= SET TASK =
Render the listing from its beginning through the line containing "Action: [172, 31]" as a numbered list, omitting any blank lines.

==== RECORDS SUPPLIED ====

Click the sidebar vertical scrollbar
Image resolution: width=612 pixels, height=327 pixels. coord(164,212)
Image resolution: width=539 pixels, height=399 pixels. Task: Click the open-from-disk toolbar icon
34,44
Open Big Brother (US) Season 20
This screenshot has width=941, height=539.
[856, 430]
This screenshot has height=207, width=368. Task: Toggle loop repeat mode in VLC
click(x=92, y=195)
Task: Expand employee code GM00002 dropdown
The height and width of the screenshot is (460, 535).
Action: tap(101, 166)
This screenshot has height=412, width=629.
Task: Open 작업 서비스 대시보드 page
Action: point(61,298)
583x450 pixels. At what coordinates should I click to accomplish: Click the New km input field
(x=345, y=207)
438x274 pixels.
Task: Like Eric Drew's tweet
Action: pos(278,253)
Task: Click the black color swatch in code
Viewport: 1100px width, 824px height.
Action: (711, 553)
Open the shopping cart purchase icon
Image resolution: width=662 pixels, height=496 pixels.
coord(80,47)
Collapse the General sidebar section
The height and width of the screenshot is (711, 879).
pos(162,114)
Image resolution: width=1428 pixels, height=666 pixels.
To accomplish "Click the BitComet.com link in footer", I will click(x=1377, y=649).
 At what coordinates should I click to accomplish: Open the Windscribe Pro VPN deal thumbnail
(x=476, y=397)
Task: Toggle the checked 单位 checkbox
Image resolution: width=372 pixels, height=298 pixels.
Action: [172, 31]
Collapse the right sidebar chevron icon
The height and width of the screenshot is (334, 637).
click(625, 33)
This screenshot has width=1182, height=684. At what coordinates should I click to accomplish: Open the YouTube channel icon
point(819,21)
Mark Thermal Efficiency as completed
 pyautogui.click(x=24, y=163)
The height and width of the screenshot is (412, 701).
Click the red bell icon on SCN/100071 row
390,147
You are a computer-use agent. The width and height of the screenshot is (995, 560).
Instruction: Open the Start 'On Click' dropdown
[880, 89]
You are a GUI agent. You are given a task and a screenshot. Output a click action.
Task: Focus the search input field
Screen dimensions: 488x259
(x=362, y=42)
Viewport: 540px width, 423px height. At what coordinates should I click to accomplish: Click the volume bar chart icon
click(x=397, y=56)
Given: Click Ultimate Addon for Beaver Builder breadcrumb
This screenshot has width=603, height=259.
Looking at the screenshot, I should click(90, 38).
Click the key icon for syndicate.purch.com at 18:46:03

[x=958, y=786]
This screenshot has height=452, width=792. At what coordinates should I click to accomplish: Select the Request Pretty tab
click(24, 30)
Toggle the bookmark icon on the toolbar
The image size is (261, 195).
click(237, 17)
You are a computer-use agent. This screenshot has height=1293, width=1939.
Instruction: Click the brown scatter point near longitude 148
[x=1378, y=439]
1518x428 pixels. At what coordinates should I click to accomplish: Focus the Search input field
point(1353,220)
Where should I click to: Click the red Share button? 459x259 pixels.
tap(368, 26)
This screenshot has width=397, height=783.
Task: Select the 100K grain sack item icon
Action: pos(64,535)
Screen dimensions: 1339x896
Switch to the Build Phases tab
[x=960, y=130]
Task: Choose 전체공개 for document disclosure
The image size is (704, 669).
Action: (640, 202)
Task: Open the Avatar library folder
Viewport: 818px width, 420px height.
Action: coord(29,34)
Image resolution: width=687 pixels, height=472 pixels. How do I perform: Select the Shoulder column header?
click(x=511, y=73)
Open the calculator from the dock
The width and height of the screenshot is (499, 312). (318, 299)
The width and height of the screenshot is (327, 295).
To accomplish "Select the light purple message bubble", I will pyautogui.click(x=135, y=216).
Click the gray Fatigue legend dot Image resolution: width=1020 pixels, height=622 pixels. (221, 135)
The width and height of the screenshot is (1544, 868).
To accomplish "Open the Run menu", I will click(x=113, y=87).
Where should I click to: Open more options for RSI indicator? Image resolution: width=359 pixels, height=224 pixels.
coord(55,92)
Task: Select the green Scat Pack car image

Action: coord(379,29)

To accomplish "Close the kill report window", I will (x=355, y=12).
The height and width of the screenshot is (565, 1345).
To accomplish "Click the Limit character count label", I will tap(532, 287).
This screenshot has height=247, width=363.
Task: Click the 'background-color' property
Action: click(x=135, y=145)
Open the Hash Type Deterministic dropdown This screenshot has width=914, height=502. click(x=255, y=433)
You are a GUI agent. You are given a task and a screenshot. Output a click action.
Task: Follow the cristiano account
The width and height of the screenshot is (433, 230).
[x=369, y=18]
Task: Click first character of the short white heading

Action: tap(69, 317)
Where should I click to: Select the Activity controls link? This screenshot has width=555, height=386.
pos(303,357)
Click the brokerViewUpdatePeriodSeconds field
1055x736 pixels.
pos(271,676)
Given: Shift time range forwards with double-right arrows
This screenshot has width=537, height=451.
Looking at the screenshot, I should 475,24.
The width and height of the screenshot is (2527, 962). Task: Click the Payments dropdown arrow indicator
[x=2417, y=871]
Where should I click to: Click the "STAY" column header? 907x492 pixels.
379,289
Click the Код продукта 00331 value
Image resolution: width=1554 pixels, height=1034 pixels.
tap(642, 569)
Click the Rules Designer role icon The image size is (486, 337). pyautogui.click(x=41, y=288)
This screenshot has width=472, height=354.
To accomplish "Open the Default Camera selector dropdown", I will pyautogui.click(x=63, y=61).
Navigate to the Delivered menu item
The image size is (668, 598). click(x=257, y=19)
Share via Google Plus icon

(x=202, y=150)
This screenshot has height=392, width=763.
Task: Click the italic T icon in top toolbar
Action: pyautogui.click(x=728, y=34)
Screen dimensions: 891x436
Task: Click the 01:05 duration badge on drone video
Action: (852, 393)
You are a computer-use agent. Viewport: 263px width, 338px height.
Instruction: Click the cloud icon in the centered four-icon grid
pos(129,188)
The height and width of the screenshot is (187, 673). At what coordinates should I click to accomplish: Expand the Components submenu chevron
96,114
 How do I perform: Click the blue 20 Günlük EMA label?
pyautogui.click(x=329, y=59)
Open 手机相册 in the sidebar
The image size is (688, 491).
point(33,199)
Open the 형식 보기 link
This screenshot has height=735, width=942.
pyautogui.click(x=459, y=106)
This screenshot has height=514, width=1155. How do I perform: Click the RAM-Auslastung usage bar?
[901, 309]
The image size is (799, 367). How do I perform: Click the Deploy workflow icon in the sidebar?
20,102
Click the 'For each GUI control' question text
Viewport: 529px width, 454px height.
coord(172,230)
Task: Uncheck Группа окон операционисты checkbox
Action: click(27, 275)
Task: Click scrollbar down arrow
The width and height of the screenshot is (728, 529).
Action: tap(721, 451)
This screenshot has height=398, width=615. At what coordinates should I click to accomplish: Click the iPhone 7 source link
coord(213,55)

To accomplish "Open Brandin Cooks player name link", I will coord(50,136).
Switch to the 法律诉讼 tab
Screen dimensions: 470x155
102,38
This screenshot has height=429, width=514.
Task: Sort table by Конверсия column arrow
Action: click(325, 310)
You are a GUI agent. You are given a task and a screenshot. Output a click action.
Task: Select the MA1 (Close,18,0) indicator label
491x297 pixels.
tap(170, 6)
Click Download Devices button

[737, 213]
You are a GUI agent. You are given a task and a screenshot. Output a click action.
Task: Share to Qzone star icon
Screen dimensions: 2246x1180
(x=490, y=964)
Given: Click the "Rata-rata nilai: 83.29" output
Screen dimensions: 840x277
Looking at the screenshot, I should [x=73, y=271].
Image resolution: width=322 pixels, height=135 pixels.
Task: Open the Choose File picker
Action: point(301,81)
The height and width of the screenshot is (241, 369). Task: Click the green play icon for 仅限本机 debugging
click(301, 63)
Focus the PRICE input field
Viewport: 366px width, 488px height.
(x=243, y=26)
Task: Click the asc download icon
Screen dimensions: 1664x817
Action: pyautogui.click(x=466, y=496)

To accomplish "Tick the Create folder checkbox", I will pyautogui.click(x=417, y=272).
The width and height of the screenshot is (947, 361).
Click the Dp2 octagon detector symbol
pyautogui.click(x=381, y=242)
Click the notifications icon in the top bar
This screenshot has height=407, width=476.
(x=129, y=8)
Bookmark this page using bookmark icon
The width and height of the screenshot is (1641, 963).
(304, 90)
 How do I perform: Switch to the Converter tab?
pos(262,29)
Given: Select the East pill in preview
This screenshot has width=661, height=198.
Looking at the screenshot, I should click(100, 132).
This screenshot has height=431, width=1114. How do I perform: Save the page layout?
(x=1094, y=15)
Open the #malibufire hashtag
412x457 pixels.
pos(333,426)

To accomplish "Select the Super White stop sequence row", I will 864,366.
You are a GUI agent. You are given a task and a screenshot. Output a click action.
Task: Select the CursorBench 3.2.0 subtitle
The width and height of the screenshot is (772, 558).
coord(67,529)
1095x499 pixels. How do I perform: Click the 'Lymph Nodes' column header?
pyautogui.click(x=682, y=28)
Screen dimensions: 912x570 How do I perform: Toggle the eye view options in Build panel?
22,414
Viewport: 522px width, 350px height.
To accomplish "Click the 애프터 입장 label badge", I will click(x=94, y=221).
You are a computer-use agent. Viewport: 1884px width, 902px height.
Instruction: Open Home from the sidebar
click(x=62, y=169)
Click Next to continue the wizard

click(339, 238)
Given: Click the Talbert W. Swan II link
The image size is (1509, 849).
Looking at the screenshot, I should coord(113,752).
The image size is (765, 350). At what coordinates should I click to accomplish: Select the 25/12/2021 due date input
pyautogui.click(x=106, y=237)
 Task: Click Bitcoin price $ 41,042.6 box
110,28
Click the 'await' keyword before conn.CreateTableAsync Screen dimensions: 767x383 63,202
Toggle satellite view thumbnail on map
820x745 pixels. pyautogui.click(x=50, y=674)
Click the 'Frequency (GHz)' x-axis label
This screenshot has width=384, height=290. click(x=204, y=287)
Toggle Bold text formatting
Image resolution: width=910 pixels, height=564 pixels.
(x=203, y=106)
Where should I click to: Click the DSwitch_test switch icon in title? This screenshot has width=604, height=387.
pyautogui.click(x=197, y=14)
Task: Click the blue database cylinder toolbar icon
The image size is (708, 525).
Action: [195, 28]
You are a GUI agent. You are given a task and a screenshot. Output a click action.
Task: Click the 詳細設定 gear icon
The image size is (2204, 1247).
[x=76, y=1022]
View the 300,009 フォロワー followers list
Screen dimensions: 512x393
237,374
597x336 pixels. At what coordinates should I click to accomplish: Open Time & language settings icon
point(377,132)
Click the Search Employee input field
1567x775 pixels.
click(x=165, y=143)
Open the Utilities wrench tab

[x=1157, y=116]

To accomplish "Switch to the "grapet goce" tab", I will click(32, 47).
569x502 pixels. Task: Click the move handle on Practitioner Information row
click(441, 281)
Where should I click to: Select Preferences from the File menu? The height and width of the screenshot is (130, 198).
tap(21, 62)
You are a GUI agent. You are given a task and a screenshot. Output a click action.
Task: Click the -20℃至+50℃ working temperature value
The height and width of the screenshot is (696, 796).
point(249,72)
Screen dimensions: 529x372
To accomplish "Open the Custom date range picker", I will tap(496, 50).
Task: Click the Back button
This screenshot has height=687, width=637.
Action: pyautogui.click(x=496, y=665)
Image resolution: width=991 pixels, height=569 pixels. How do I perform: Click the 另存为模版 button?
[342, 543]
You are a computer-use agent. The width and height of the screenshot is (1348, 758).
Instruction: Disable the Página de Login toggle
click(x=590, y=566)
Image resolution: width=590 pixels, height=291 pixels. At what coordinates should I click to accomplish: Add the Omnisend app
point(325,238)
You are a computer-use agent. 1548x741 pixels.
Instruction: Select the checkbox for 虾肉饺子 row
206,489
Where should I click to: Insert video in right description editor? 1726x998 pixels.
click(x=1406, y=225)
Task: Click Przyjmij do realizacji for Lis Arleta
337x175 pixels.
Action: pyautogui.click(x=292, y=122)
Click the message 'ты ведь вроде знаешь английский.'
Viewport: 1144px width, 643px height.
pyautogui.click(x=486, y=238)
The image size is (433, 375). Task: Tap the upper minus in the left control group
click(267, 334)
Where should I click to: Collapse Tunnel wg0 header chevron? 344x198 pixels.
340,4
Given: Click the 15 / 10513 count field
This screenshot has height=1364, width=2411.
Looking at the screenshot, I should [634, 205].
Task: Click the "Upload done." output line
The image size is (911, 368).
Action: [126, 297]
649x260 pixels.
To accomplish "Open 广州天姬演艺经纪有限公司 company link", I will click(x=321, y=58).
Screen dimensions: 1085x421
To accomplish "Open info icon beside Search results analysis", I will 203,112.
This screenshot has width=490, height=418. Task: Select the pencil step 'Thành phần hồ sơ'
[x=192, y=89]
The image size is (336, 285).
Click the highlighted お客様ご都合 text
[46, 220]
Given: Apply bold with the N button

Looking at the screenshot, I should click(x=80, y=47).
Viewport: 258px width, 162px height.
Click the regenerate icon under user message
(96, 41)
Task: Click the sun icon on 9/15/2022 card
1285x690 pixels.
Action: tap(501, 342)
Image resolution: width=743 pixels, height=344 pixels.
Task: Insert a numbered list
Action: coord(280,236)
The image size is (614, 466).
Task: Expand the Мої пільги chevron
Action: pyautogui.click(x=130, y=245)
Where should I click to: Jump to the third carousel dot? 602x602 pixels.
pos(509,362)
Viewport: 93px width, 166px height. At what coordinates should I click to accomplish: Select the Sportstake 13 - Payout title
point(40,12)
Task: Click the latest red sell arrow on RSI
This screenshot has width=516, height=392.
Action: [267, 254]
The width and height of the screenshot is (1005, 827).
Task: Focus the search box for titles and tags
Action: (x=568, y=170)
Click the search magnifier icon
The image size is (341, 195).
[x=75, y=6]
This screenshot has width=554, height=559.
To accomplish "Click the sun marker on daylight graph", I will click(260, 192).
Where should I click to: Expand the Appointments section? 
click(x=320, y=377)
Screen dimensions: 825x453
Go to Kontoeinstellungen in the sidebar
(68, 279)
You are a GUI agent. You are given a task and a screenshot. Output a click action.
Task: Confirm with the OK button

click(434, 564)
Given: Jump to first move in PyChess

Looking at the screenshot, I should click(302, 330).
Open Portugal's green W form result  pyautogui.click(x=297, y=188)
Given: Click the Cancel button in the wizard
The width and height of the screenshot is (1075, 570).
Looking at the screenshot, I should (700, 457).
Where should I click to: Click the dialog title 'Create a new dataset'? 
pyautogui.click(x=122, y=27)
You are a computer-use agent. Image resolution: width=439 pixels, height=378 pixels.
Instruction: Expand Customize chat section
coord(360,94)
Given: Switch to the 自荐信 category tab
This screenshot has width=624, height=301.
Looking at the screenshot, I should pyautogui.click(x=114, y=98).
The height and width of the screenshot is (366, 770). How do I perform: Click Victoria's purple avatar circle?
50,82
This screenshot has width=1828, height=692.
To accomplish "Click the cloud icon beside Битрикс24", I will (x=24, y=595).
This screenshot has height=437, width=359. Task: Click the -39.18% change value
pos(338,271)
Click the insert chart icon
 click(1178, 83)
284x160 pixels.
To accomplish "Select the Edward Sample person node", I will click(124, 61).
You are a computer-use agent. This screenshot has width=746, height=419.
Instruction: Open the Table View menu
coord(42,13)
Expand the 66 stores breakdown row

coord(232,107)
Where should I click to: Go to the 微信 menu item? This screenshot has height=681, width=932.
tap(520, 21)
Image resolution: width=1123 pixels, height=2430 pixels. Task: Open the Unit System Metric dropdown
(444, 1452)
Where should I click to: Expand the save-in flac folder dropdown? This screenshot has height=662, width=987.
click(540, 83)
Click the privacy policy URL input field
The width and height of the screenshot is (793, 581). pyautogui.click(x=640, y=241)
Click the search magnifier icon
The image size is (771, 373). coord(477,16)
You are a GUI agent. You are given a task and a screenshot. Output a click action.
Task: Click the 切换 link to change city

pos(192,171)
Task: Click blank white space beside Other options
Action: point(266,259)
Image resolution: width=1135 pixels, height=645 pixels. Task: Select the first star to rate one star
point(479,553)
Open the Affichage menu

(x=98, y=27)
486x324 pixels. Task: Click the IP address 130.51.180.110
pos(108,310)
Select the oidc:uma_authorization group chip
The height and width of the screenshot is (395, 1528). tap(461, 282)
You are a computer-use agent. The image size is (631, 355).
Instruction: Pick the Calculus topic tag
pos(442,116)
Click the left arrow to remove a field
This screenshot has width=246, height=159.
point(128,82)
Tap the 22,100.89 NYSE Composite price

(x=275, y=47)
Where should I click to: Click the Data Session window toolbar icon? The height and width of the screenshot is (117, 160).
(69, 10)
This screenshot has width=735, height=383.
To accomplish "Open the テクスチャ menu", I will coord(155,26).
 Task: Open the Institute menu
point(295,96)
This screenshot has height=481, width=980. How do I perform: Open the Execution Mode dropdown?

====

= SOLUTION TO THIS TASK =
1. Click the sidebar vertical scrollbar
2. Image resolution: width=612 pixels, height=327 pixels. coord(164,212)
3. Image resolution: width=539 pixels, height=399 pixels. Task: Click the open-from-disk toolbar icon
4. 34,44
5. Open Big Brother (US) Season 20
6. This screenshot has width=941, height=539.
7. [856, 430]
8. This screenshot has height=207, width=368. Task: Toggle loop repeat mode in VLC
9. click(x=92, y=195)
10. Task: Expand employee code GM00002 dropdown
11. The height and width of the screenshot is (460, 535).
12. Action: tap(101, 166)
13. This screenshot has height=412, width=629.
14. Task: Open 작업 서비스 대시보드 page
15. Action: point(61,298)
16. 583x450 pixels. At what coordinates should I click to accomplish: Click the New km input field
17. (x=345, y=207)
18. 438x274 pixels.
19. Task: Like Eric Drew's tweet
20. Action: pos(278,253)
21. Task: Click the black color swatch in code
22. Viewport: 1100px width, 824px height.
23. Action: (711, 553)
24. Open the shopping cart purchase icon
25. Image resolution: width=662 pixels, height=496 pixels.
26. coord(80,47)
27. Collapse the General sidebar section
28. The height and width of the screenshot is (711, 879).
29. pos(162,114)
30. Image resolution: width=1428 pixels, height=666 pixels.
31. To accomplish "Click the BitComet.com link in footer", I will click(x=1377, y=649).
32.  At what coordinates should I click to accomplish: Open the Windscribe Pro VPN deal thumbnail
33. (x=476, y=397)
34. Task: Toggle the checked 单位 checkbox
35. Image resolution: width=372 pixels, height=298 pixels.
36. Action: [172, 31]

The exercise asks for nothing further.